L'histoire de la bombe illustre bien les relations ambivalentes qui unissent les hommes de science aux militaires et aux politiques. Dans « le Scientifique et le guerrier » (1), Jean-Jacques Salomon, professeur au Conservatoire national des Arts et Métiers, fait voler en éclats le mythe d'une recherche pure qui s'exercerait à l'abri des passions et des conflits. L'auteur, qui a dirigé la division des politiques de la science à l'OCDE et présidé le Collège pour la Prévention des Risques technologiques, a pu vérifier concrètement que l'idéal d'une rationalité universelle ne résiste guère à l'épreuve du réel. « Dans sa carrière de chercheur, écrit Jean-Jacques Salomon, au sein et en dehors de son laboratoire, le scientifique peut être tantôt homme de guerre et tantôt homme de paix, il peut même être les deux à la fois comme inventeur de nouveaux systèmes d'armes, manipulateur de bombes, de fusées, de poisons, de gaz, de rayonnements et d'informations qui sont la source des pires menaces pesant sur l'humanité, et conciliateur, médiateur, militant de la paix soucieux d'atténuer les conflits et d'arrêter les combats interétatiques. »

 

Une contradiction que le « scientifique-guerrier » semble assumer sans problème, même lorsqu'elle lui attire des ennuis avec le pouvoir. Le refus de la « super-bombe » coûta à Oppenheimer sa place d'éminence grise et tout accès aux secrets atomiques. Dans un climat de répression maccarthyste, il fut accusé d'être un agent communiste et une menace pour la sécurité de la nation. Pourtant, il finit par se rallier à la cause de la « super », après avoir été convaincu de la valeur technique du projet ! « Le programme que nous avions en 1949 était une chose torturée dont on pouvait fort bien démontrer qu'il n'avait pas grand sens technique... affirma Oppenheimer. Le programme de 1951 était techniquement si délicieux qu'on ne pouvait s'interroger à son sujet. Il y avait purement et simplement le problème militaire, politique et humain de ce qu'on en ferait quand on l'aurait. »

 

Jean-Jacques Salomon appelle le « complexe du délice technique » cette attitude qui consiste à se lancer dans une aventure scientifique quelles qu'en soient les répercussions : « Puisque c'est possible, il faut le faire avec l'enthousiasme qui mène ou ne mène pas à la découverte de Nouveaux Mondes. » Cet esprit d'aventure que rien ne doit arrêter, cette poursuite de l'innovation à tout prix fut un moteur de l'escalade pendant la guerre froide.

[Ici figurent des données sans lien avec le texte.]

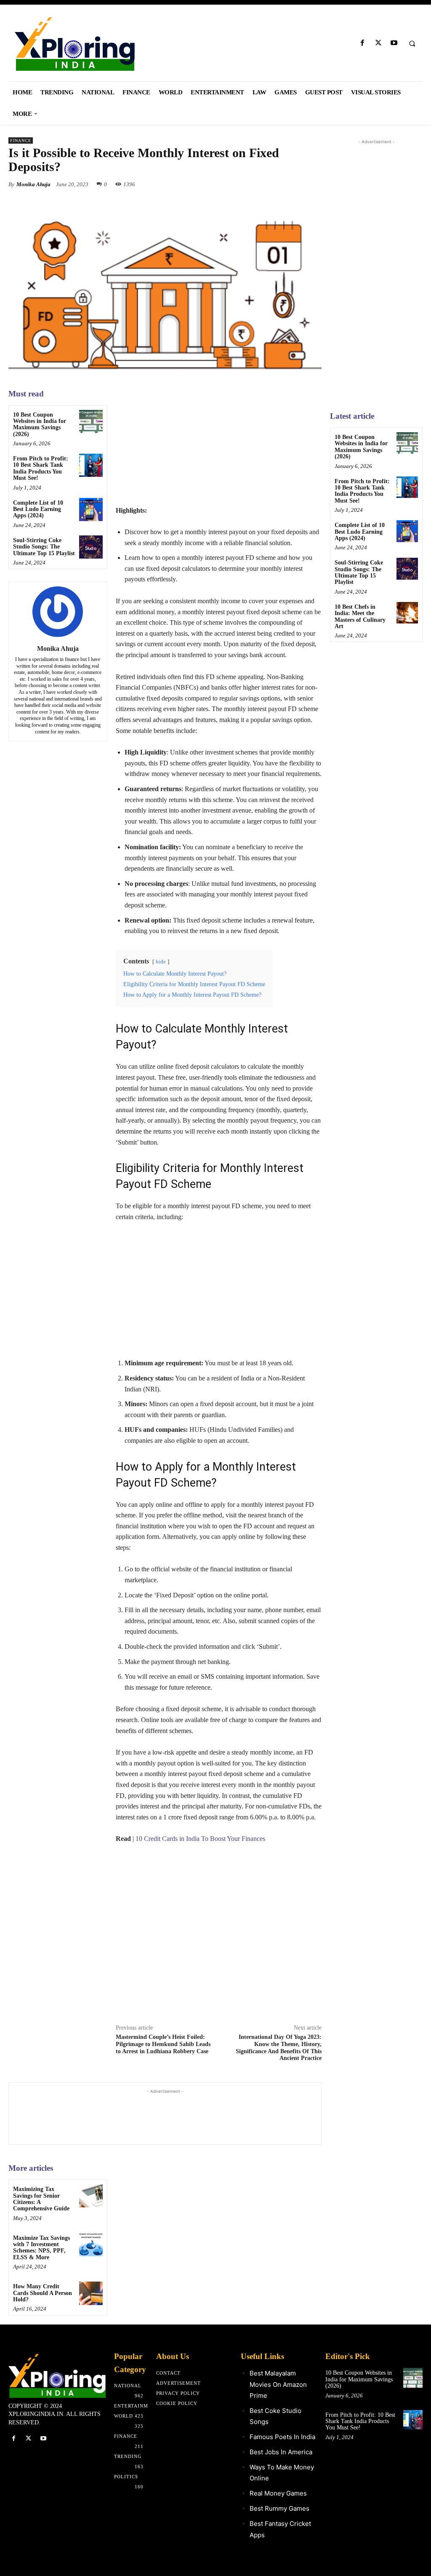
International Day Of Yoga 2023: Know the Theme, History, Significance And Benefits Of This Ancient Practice (279, 2047)
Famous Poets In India (282, 2437)
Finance (20, 140)
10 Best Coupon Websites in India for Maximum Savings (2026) (39, 424)
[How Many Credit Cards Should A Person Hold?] (90, 2293)
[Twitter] (378, 43)
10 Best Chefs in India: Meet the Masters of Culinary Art (360, 616)
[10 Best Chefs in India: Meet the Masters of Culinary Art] (407, 612)
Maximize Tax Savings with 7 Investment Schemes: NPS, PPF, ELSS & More (41, 2247)
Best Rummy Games (279, 2508)
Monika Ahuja (33, 184)
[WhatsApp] (313, 184)
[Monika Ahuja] (57, 611)
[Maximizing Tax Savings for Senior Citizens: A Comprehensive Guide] (90, 2195)
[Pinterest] (293, 184)
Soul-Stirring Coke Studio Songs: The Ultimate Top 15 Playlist (44, 546)
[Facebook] (362, 43)
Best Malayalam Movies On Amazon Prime (278, 2384)
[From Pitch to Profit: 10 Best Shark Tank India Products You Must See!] (90, 465)
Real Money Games (278, 2493)
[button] (412, 43)
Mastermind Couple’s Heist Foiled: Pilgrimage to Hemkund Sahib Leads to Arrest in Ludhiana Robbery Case (163, 2044)
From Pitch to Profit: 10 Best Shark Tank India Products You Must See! (40, 468)
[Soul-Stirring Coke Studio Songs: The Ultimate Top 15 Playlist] (90, 547)
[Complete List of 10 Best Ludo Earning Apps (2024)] (90, 509)
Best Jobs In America (281, 2452)
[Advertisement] (219, 446)
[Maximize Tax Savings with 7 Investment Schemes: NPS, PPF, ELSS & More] (90, 2244)
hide (161, 962)
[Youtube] (393, 43)
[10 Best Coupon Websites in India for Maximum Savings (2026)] (90, 421)
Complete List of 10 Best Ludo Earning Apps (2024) (38, 509)
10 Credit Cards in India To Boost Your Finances (200, 1838)
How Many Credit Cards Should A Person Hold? (42, 2293)
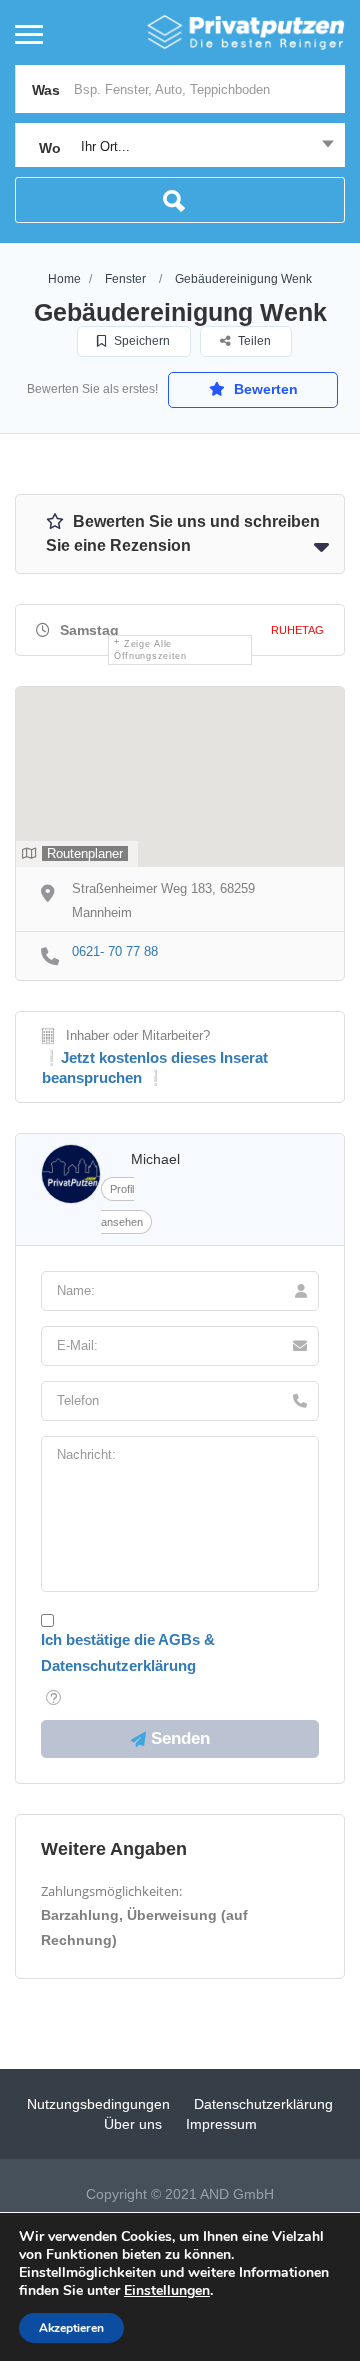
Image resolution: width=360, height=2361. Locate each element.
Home (64, 279)
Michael (155, 1159)
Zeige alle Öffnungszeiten (150, 650)
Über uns (133, 2124)
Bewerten (264, 389)
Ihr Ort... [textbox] (105, 146)
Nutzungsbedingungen (98, 2104)
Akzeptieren (71, 2328)
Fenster (125, 279)
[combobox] (180, 147)
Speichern (140, 341)
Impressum (221, 2124)
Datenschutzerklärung (263, 2104)
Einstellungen (167, 2291)
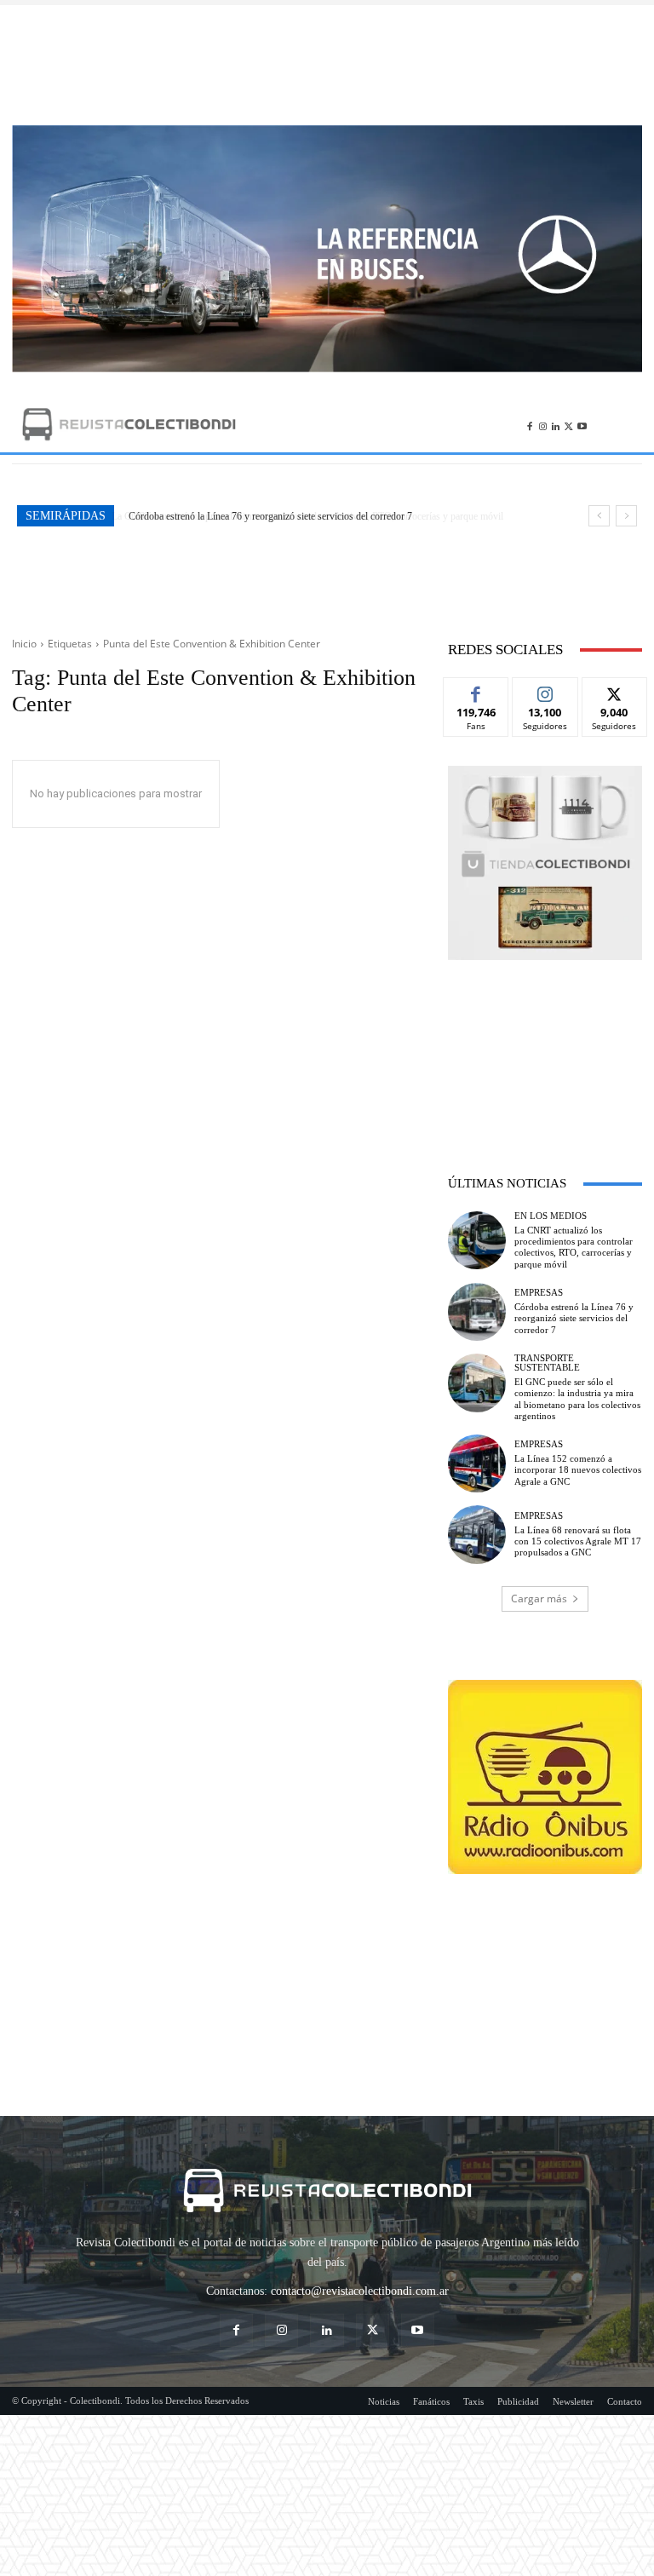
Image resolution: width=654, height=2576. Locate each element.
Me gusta (476, 690)
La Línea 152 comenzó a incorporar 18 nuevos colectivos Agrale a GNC (577, 1469)
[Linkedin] (555, 423)
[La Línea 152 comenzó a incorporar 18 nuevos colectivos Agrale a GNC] (477, 1463)
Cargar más (539, 1598)
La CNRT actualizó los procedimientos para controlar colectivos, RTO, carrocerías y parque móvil (573, 1247)
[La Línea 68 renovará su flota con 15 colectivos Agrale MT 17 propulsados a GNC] (477, 1534)
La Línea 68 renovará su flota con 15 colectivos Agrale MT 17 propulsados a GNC (577, 1541)
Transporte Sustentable (547, 1363)
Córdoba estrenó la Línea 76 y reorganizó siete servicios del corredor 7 (268, 516)
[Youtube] (582, 423)
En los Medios (550, 1216)
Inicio (24, 643)
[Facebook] (529, 423)
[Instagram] (542, 423)
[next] (626, 515)
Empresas (538, 1292)
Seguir (545, 690)
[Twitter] (568, 423)
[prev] (599, 515)
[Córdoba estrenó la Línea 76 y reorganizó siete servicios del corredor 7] (477, 1312)
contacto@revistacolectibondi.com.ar (360, 2291)
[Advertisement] (327, 64)
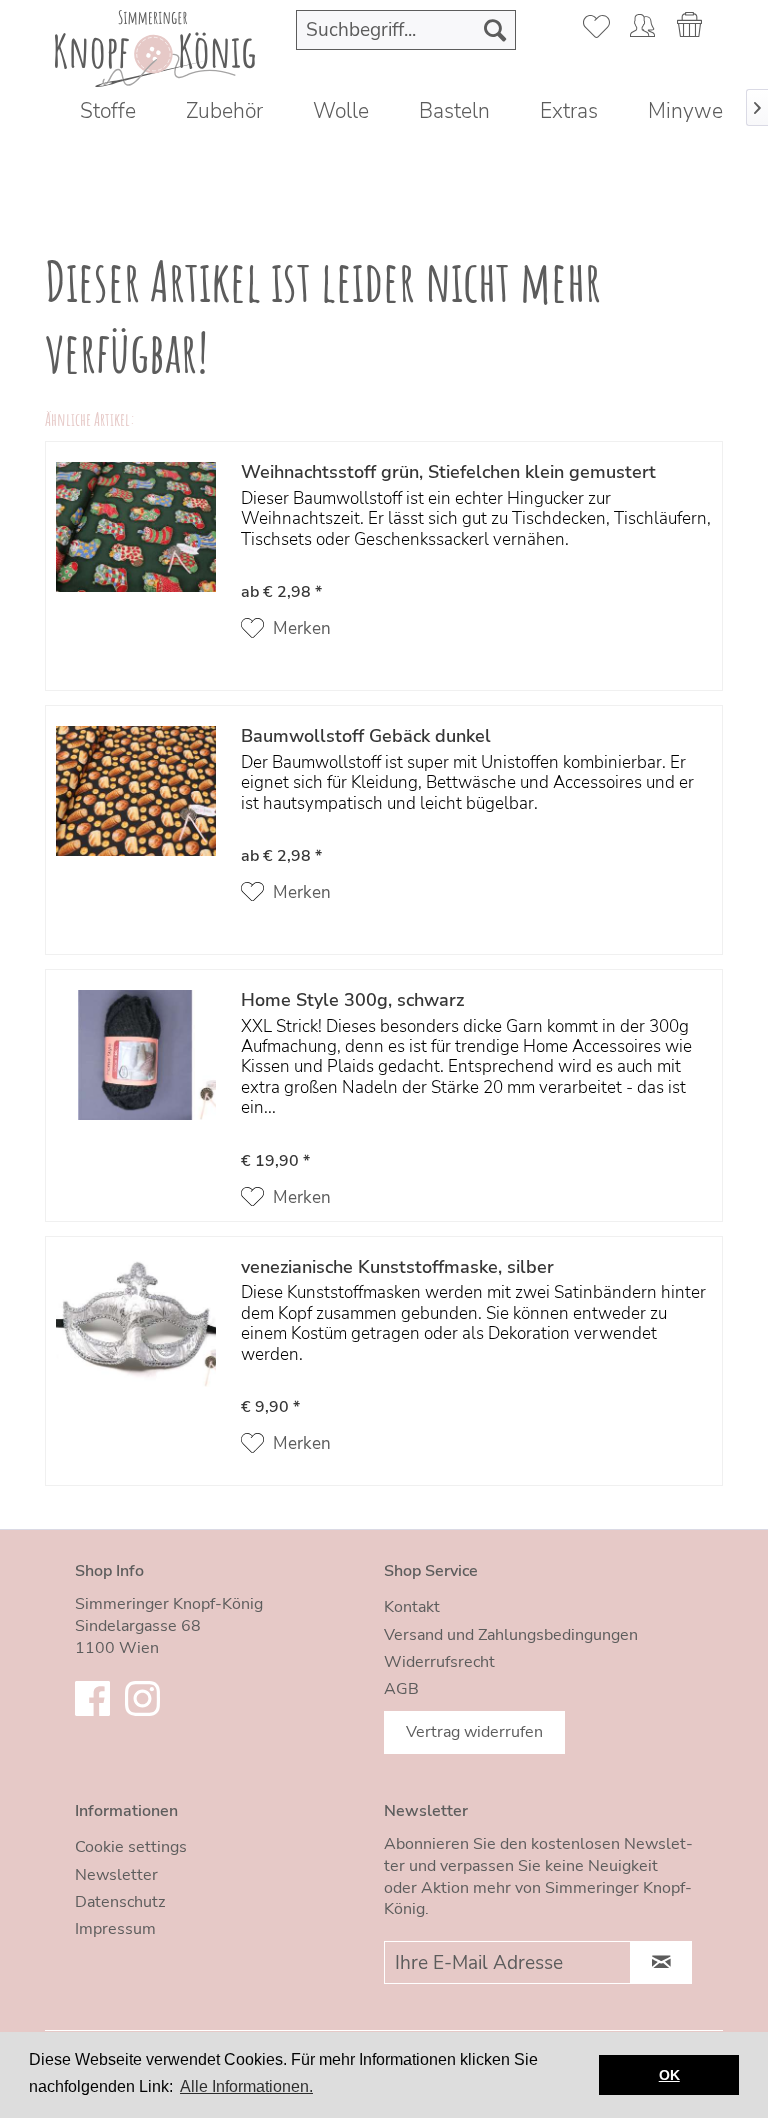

La « super-bombe » fut construite alors que, de l'avis même de certains des experts qui participèrent au programme, elle n'était pas nécessaire à l'équilibre stratégique. On retrouve le même esprit dans le témoignage récent de Ken Alibek, l'homme qui a dirigé le plus grand programme clandestin d'armes biologiques au monde : « Les résultats de mes travaux pouvaient servir à tuer des gens, mais je ne pouvais pas concevoir comment réconcilier ce savoir avec le plaisir dérivant de la recherche. »

 

A la menace de l'apocalypse nucléaire a succédé la « guerre virtuelle », combat que les Etats-Unis mèneraient sans risque et sans mort grâce à des armes sophistiquées, à l'image des guerres du Golfe ou du Kosovo. Ce concept du « zéro mort », qui fait abstraction des victimes sur le terrain, repose sur le mythe d'une « guerre rationnelle ». « Peut-être n'y a-t-il pas plus grande illusion du scientisme que d'attendre du modèle des sciences de la nature l'instrument "opérationnel" destiné à résoudre les conflits qu'affronte la société - à plus forte raison ceux qui opposent les sociétés les unes aux autres », écrit Salomon. La guerre est toujours un échec de la raison. L'irruption de l'hyperterrorisme qui a abattu les tours du World Trade Center donne à cette réflexion une tragique actualité.

 

Pourtant, souligne Jean-Jacques Salomon, « là où il n'y a pas de science, de communauté, ni d'institutions scientifiques, il n'y a absolument aucun espace commun de rationalité à atteindre entre individus, groupes ou nations ». La démocratie et le scientifique sont ainsi unis pour le meilleur et pour le pire. Si la poursuite du savoir n'est pas une aventure innocente, son existence apparaît comme une condition nécessaire, bien que non suffisante, à la possibilité de la paix.

 

(1) Belin, 160 p., 80 F, 12,20 euros.